‘A national concern’: Yarl’s Wood detention center condemned by prison watchdog
Chief Prisons Inspector Nick Hardwick made the remarks after the Serco-managed center was subjected to an unannounced inspection.
The Yarl’s Wood facility, which houses mostly women, has been wracked with allegations of mismanagement in recent years, and has been the scene of a number of hunger strikes by detainees.
In a scathing report, Her Majesty’s Inspectorate of Prisons (HMIP) said healthcare provided by the center had seen a severe decline, where women with abdominal pain in the early phase of pregnancy were not treated adequately.
The inspectors found that no fewer than 99 pregnant women had been held at Yarl’s Wood in 2014, in contravention of Home Office policy.
One individual told inspectors of sexual contact between staff and detainees and four others made allegations that staff had made inappropriate sexual comments.
"Yarl's Wood is rightly a place of national concern,” Hardwick said in a new report into the controversial facility in Bedfordshire.
“We should not make the mistake of blaming this on the staff on the ground.”
Although Hardwick defended staff conduct, which had been questioned in the past, he said there was more to be done.
"While there have been instances of unacceptable individual behavior, most staff work hard to mitigate the worst effects of detention and women told us they appreciated this,” he said.

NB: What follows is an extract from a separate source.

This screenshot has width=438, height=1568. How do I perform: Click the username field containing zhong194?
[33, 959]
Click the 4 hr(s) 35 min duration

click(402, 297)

“However, Yarl's Wood is failing to meet the needs of the most vulnerable women held."
On Saturday, hundreds of people gathered at the scandal-ridden detention center to lobby for its closure. Those on the outside were supported by women detained there, who waved white clothes from behind the fencing.

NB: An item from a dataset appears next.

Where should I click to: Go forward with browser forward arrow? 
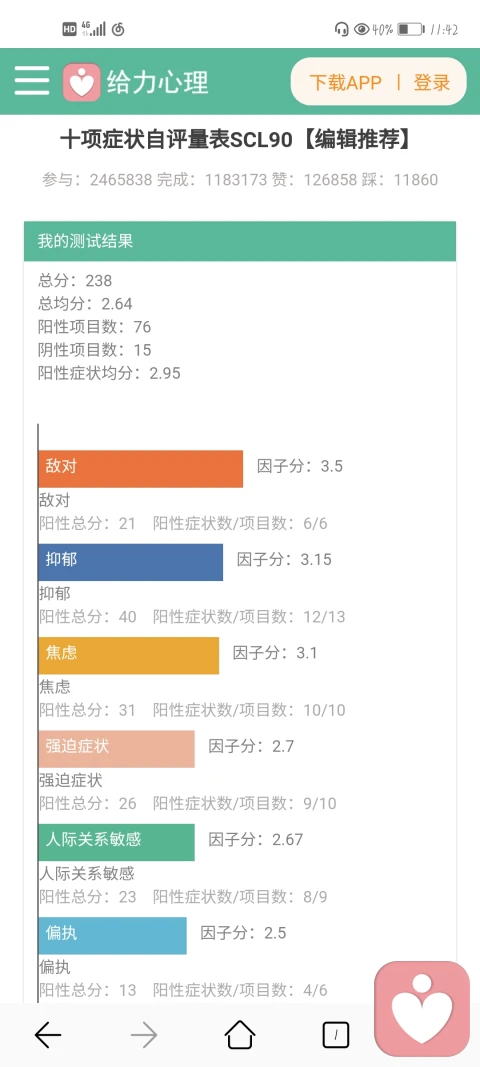[144, 1035]
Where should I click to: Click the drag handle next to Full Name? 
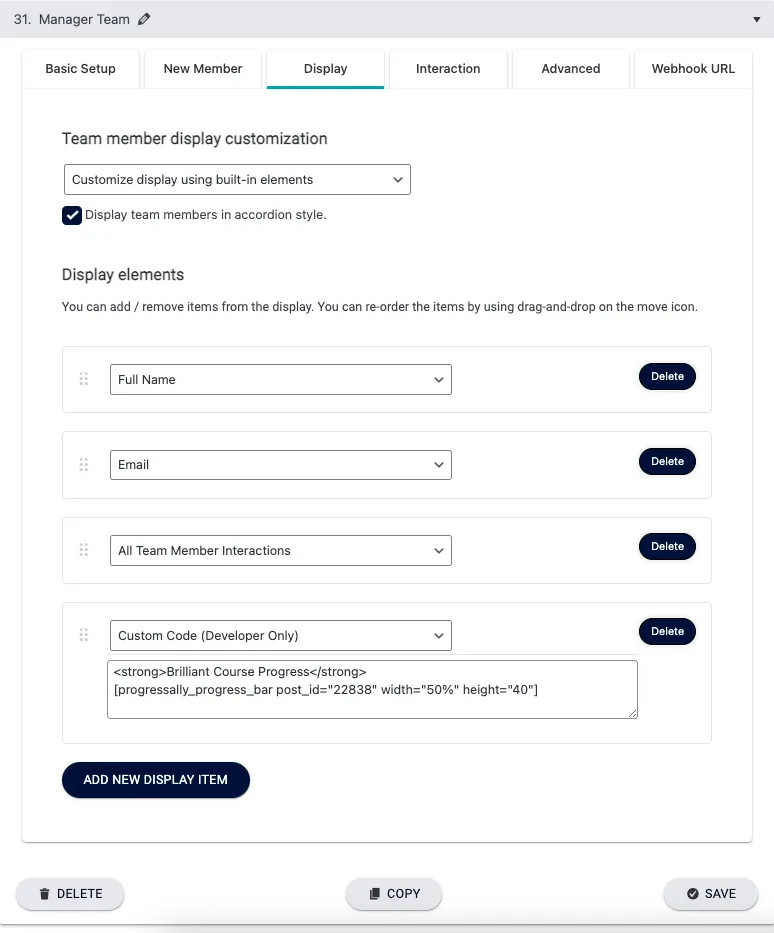click(x=84, y=379)
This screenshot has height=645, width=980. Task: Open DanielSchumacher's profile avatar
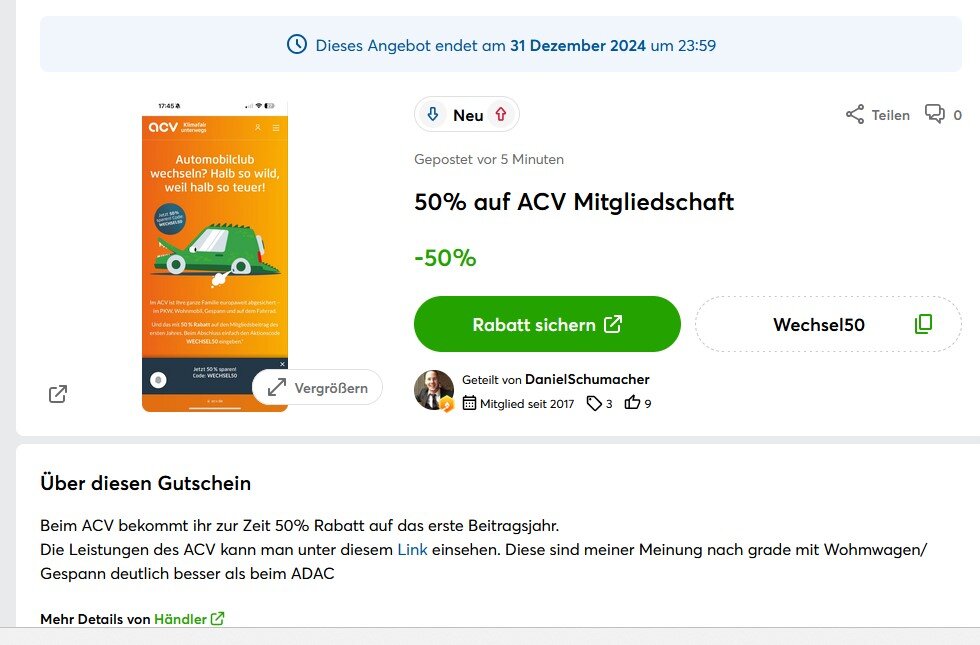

More than 500 people, according to Ruptly video agency estimates, took part in the demonstration.
While some of the protesters sprayed graffiti on the walls of the center, others kicked or attempted to climb the security fences.
They chanted slogans such as “shut it down, no human is illegal” and held signs reading, “your blood is our blood, your fight is our fight, your victory is our victory.”
The UK’s approach to dealing with migrants has been sharply criticized in recent months.
In June, Britain’s Court of Appeal suspended the controversial detained fast-track (DFT) system, which imprisons thousands of asylum seekers each year while they appeal rulings.
The High Court ruled the process was unlawful on June 12, but put a “legal stay” on the decision, meaning the fast-track system remained in operation until government had exhausted attempts to appeal.
Lord Justice Sullivan, who presided over the case, ruled the DFT system must end immediately. He said the system’s continuance would lead to cases being reheard, and a “horrible waste of money.”